• **What is needed**:
The following data has a line with "You are a GUI" and a line with "Task: Click the JR avatar for Johnny Ryall". Write out exactly those lines and all the lines between them.

(Provided records begins)

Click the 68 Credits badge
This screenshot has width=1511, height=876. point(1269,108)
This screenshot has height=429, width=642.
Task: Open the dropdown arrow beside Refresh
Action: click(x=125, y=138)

(Provided records ends)
(Provided records begins)

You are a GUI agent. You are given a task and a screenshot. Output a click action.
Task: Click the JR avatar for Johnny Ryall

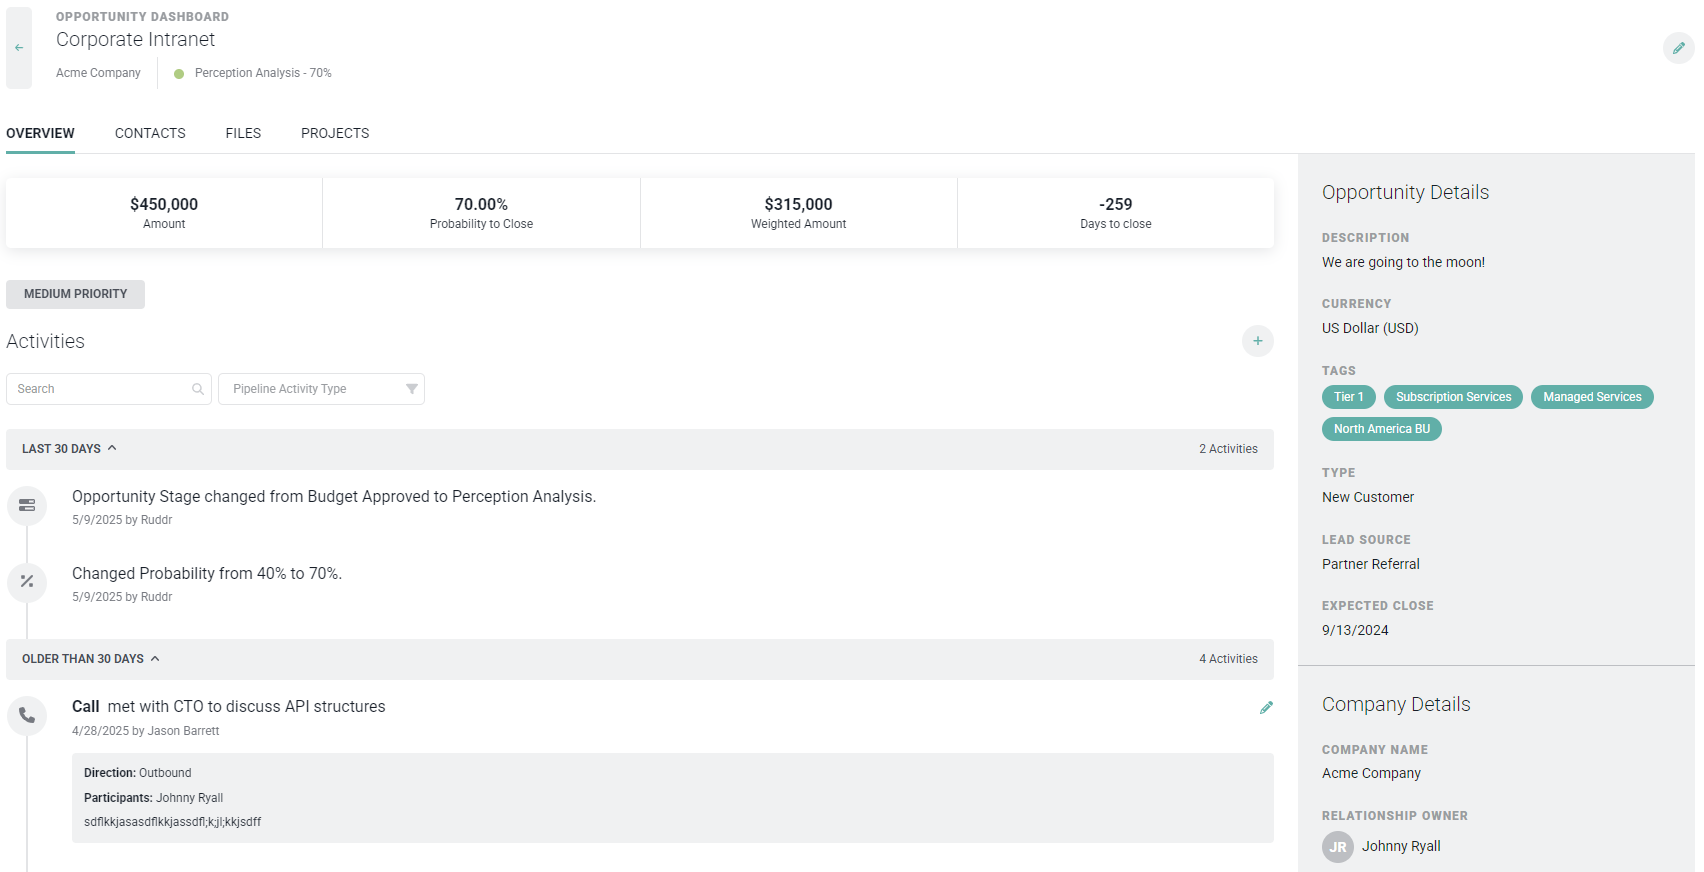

(Provided records ends)

• **Expected output**:
You are a GUI agent. You are given a task and a screenshot. Output a click action.
Task: Click the JR avatar for Johnny Ryall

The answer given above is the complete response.